657 S.W.2d 957 | Mo. | 1983
The relators filed suit in the Circuit Court of the City of St. Louis against Makita Electric Works, Ltd., (Makita), a corporation of Japan, seeking recovery for personal injuries on negligence and strict liability theories. Service of summons, now challenged, was made on an alleged agent of Makita in Los Angeles, California. Makita, through its counsel, first filed a “special and limited appearance and motion for extension of time,” asking that it be allowed until December 3,1981 “to answer, plead or otherwise respond to plaintiff’s complaint (sic.)”
On December 3, 1981, Makita filed an answer consisting of denials and a plea of contributory negligence. No matters in abatement were asserted. It also filed a request for production of documents under Rule 56.01 and extensive interrogatories seeking information about the accident and injuries. On March 12, 1982 it filed a motion to compel answers to interrogatories but there is no indication that the motion was ruled and the interrogatories were answered. On September 1,1982 Makita filed a request for continuance of the trial date of October 4, 1982.
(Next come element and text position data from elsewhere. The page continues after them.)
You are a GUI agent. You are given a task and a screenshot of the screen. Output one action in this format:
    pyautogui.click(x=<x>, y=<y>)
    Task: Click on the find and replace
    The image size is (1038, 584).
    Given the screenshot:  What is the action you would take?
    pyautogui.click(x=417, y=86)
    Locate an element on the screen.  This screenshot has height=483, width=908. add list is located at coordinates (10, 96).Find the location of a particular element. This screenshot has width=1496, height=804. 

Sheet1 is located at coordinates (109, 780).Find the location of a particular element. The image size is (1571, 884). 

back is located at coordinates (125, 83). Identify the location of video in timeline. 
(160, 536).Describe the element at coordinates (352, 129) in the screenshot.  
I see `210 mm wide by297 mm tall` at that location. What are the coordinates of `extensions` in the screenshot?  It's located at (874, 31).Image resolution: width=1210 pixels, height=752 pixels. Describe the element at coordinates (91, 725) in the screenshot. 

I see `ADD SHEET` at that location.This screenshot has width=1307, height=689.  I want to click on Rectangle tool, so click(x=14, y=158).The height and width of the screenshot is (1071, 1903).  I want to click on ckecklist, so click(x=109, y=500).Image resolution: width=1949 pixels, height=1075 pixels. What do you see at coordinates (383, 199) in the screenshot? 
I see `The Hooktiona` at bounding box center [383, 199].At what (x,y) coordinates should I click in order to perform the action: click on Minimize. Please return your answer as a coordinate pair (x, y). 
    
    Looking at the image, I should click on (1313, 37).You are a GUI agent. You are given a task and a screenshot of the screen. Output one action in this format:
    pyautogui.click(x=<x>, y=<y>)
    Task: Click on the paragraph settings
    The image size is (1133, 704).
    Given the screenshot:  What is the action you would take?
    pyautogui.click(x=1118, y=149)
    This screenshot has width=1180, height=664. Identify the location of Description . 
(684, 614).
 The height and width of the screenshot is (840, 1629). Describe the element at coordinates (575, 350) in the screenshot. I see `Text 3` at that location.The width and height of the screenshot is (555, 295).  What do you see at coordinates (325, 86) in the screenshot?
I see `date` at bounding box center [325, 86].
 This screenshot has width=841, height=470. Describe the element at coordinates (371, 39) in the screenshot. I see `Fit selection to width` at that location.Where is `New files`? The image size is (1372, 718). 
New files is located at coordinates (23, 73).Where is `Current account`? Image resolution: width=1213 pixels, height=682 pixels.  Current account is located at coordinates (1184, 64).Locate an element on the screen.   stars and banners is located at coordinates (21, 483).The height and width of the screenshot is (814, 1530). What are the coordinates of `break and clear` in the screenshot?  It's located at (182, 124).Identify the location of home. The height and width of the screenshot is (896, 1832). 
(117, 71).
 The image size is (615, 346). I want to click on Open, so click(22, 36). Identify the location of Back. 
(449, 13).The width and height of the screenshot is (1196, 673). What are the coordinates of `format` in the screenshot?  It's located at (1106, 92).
Makita raised no question about the validity of the service of process until December 13, 1982, when it filed a “Motion to Quash Service,” asserting that “service of process upon the defendant is governed exclusively by the Hague Convention, Service Abroad of Judicial and Extrajudicial Documents, November 15, 1965, 20 U.S.T. 361,” and that “plaintiff’s petition was never
The motion to quash should not have been sustained. Our Rule 55 affords a defendant full opportunity to challenge service of summons. The right of challenge is not waived by obtaining an extension of time to respond to the petition, but it is waived by the filing of an answer without having raised or then raising the issue as to service. State ex rel. White v. Marsh, 646 S.W.2d 357 (Mo. banc 1983); Rule 55.27(f), (g). The utilization of discovery processes and the application for continuance simply augment Makita’s voluntary appearance and submission to the jurisdiction of the court, even to the point of using the court’s processes for its own purposes.
Makita, then, had been in court for over a year by its own volition before it even questioned the service of process. It would not be fair to the plaintiff, who might explore alternatives if timely warned, to allow Makita to enter and exit at whim. It matters not that its counsel was retained for it by an insurance company, or that counsel may not have been fully advised as to the difference between Maki-ta and an American subsidiary. Counsel were Makita’s agents with authority to effect its appearance, either explicitly or by participation in the litigation.
Makita argues that a state may not enact procedural rules which deprive a corporation of a foreign nation of its right to be served with process only in compliance with the treaty, (if, indeed, the service was not in compliance with the treaty, a point which we need not pursue). Counsel could not point to a phrase or line in the treaty which would deprive a foreign defendant of the right to enter a voluntary appearance in an American court, and we perceive none. Discussion of the treaty language is not necessary. A party may enter an appearance without any service of summons at all. A summons is an invitation as well as a command. One who accepts the invitation may not later complain that the command should have been delivered in some other way.
The provisional rule in prohibition is made absolute.